Two questions about `smooth_loss` in `audio2headpose_model`

DreamtaleCore commented 2 years ago

Hi, I'm trying to repeat the training part of audio2headpose these days. I have two questions about the implementation.

Is mu_gen=Sample_GMM ... (Line-103) in audio2headpose_model benefit to the performance? Besides, I have found 'We also tried with a Gaussian Mixture Model but found no obvious improvement' in the paper, but I am a little confused. Are those the same thing? It seems the implementation of Eq(8) is the Sample_GMM function (please correct me if I am wrong).
The computational efficiency of Sample_GMM is rather low. When using it (set smooth_loss > 0), it needs ~2h for one epoch.
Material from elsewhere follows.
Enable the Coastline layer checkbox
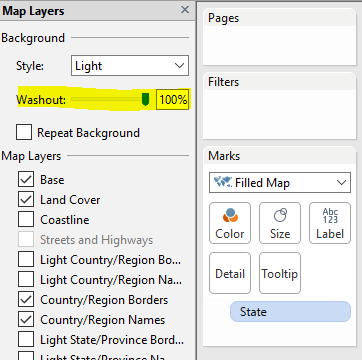The height and width of the screenshot is (360, 362). (26, 220)
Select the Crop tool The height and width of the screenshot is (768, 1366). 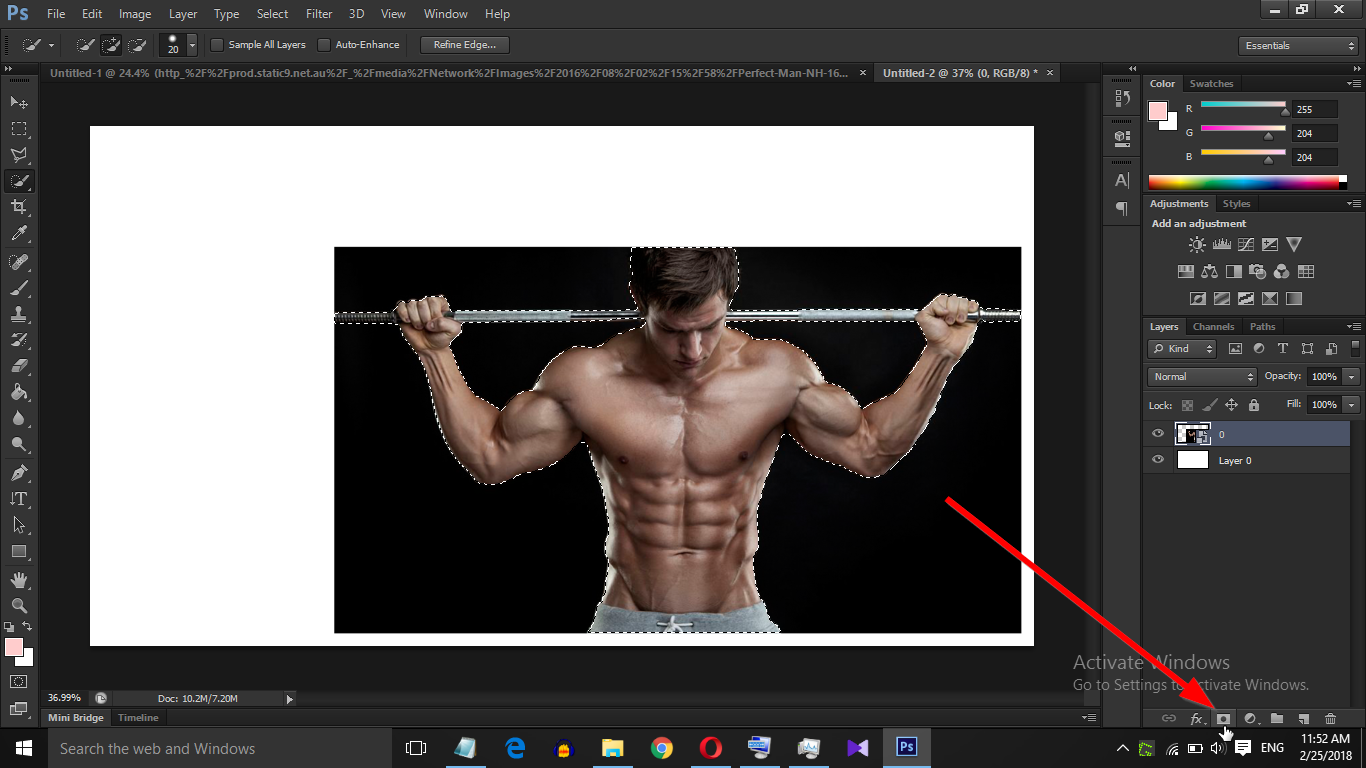coord(18,207)
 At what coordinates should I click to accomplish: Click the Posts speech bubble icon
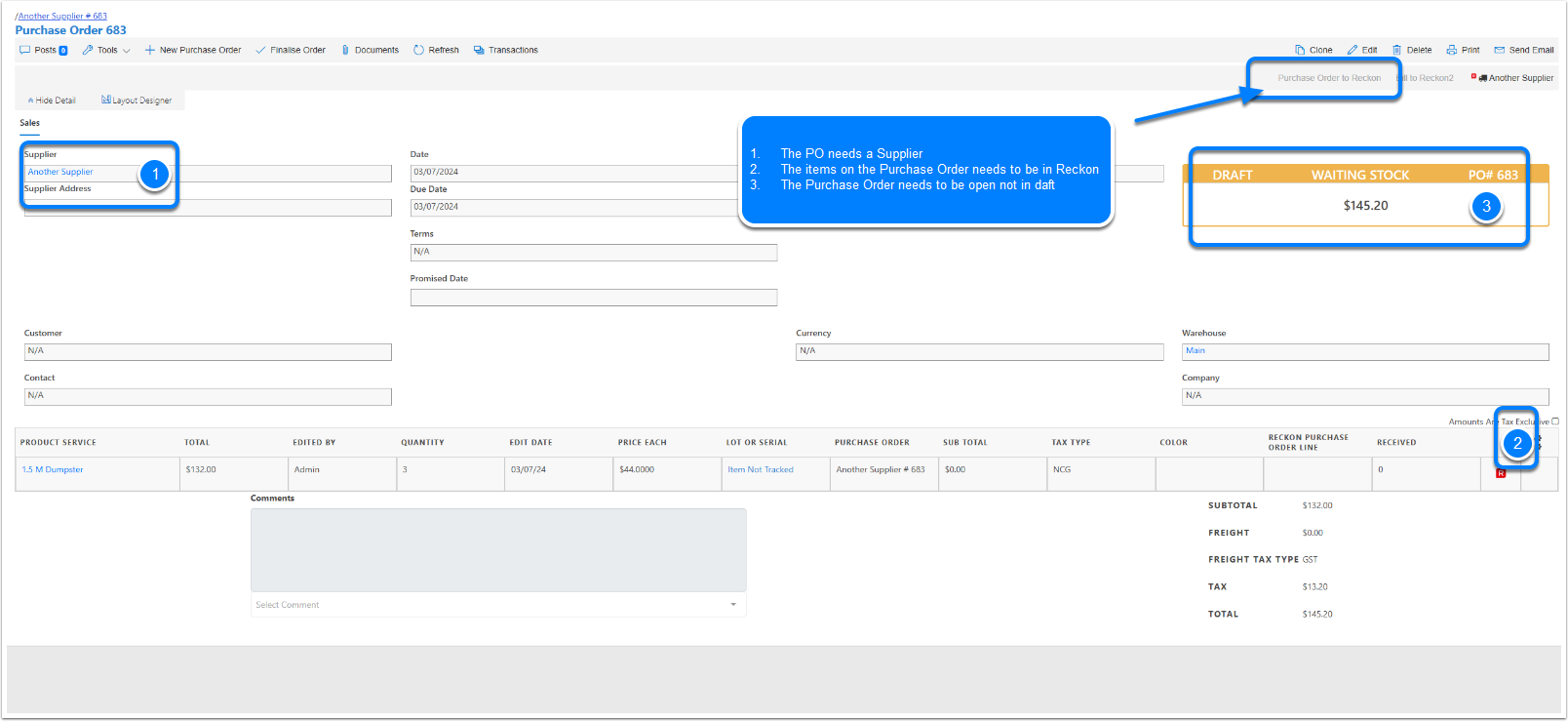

I find that there are too many for-loops (line-99) and CPU operation. Are there other alternatives?

YuanxunLu commented 2 years ago

Training the audio2headpose module using smooth loss is one of my history experiments. Actually, I didn't use this smooth loss finally, where I only use the probabilistic loss as demonstrated in the paper. I think this smooth loss doesn't work obviously as I remember, so it is deprecated.

Sorry that I didn't clean up the training-related codes clearly and they confuse your training.

Gaussian Mixture Model is just a multi-gaussian version loss, and I just use one gaussian so it degrades to a single Gaussian distribution. I describe it in the code comments on in GMM loss function.

I didn't know any alternative to this loss and this is my implementation. You can check it on the internet and write your own version to speed it up.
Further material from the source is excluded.